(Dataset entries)
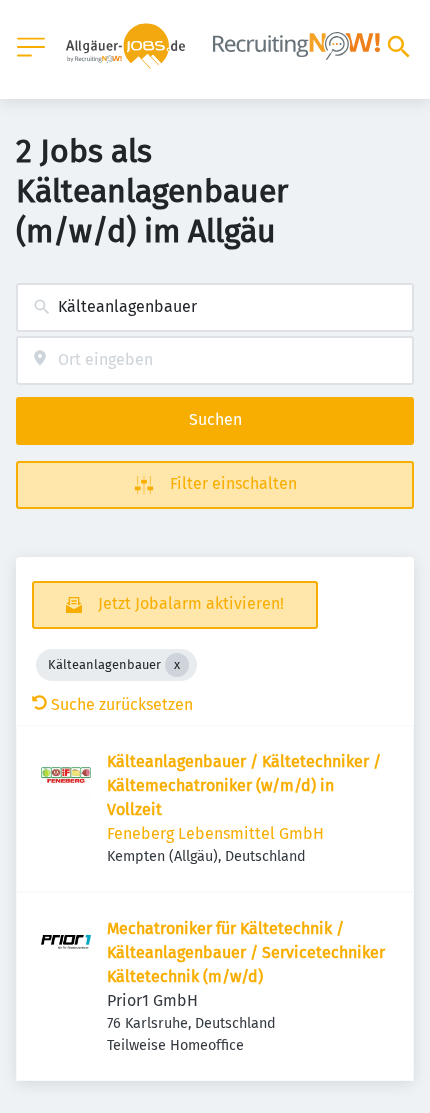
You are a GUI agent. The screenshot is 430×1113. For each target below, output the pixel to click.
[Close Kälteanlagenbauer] (177, 665)
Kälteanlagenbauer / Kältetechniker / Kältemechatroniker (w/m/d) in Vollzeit (244, 785)
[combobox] (215, 307)
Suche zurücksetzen (122, 704)
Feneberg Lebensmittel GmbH (215, 833)
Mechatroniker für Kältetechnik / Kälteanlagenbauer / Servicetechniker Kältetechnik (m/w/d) (246, 952)
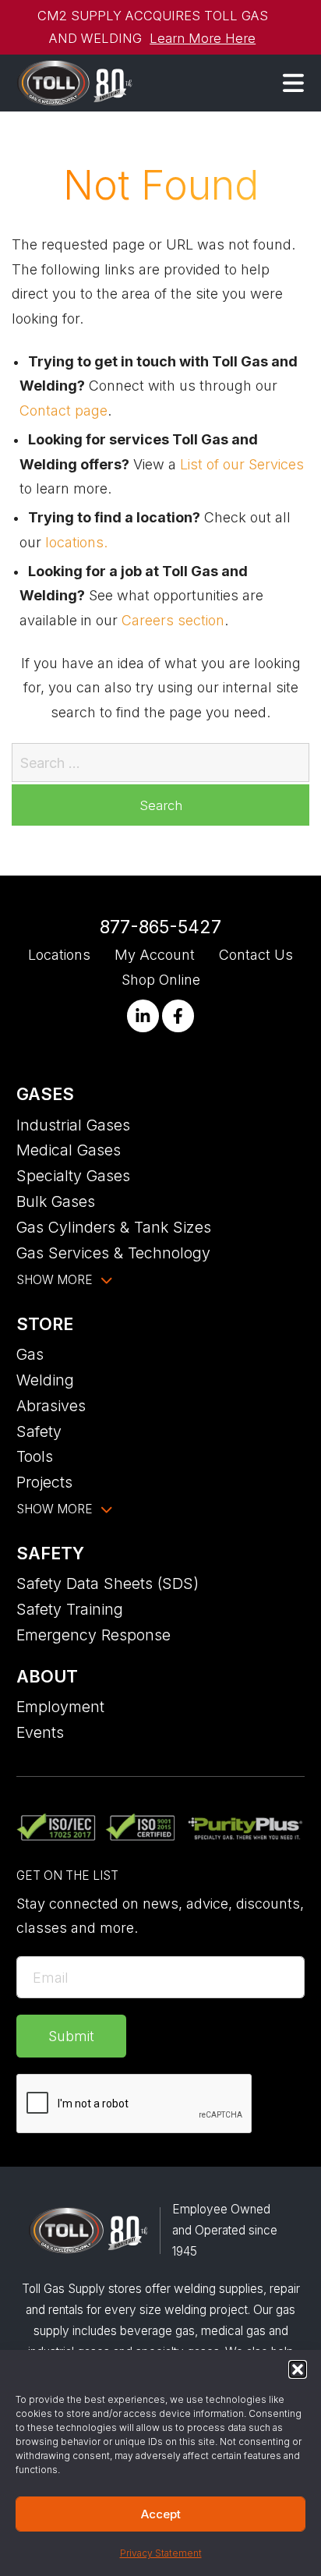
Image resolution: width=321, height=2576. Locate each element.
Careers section (173, 620)
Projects (44, 1482)
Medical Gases (68, 1150)
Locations (59, 955)
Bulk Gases (55, 1201)
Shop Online (161, 979)
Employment (60, 1706)
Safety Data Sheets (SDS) (107, 1583)
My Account (155, 955)
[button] (297, 2369)
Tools (34, 1456)
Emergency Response (93, 1635)
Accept (161, 2514)
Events (40, 1732)
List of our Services (242, 464)
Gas (30, 1354)
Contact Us (256, 955)
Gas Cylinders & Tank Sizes (113, 1227)
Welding (45, 1380)
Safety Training (69, 1609)
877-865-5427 (160, 926)
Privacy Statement (161, 2553)
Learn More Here (203, 38)
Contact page (63, 410)
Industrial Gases (73, 1125)
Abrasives (51, 1405)
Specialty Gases (73, 1175)
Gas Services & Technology (113, 1253)
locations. (76, 542)
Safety (39, 1431)
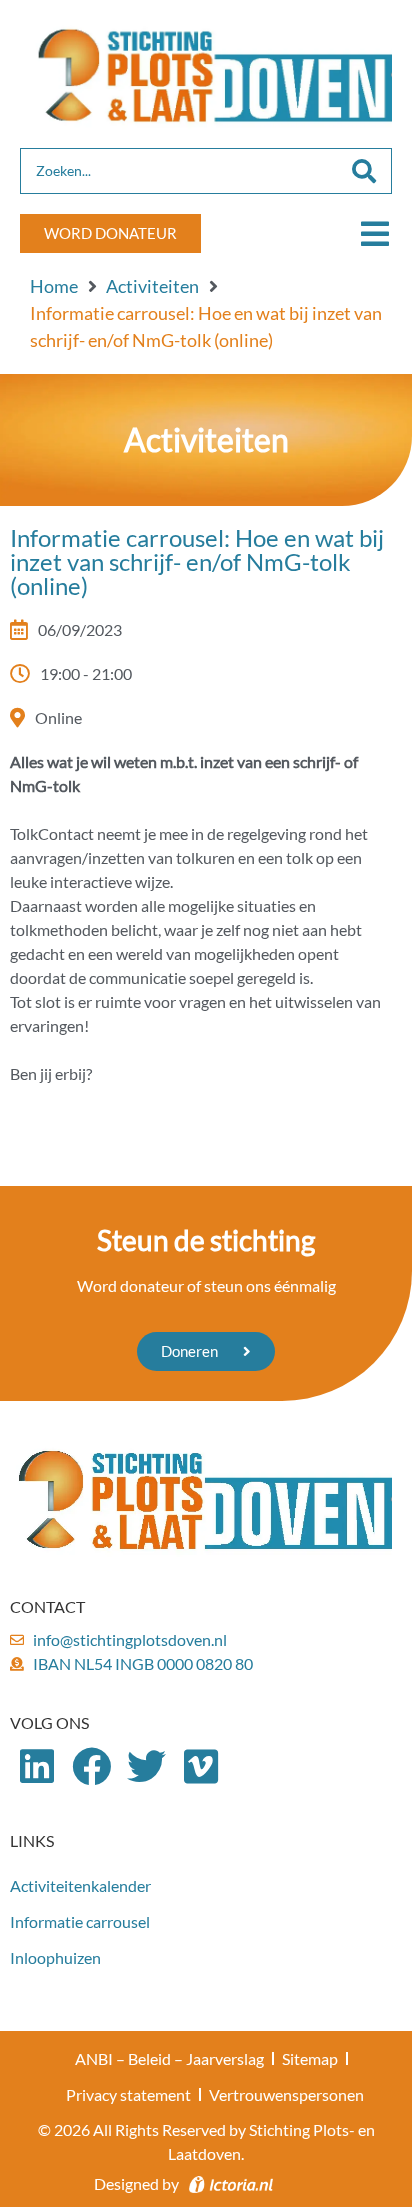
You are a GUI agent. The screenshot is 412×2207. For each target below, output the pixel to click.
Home (54, 286)
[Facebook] (92, 1767)
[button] (374, 233)
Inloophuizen (55, 1957)
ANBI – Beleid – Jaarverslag (169, 2058)
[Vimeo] (201, 1767)
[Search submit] (364, 171)
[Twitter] (146, 1767)
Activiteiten (152, 286)
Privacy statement (128, 2094)
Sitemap (310, 2058)
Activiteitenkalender (80, 1885)
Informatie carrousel (80, 1921)
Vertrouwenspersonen (286, 2094)
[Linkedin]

## REQUIRED WORK
The answer should be one number: how many lines of the data above contain "agent".

## EXERCISE SOLUTION
2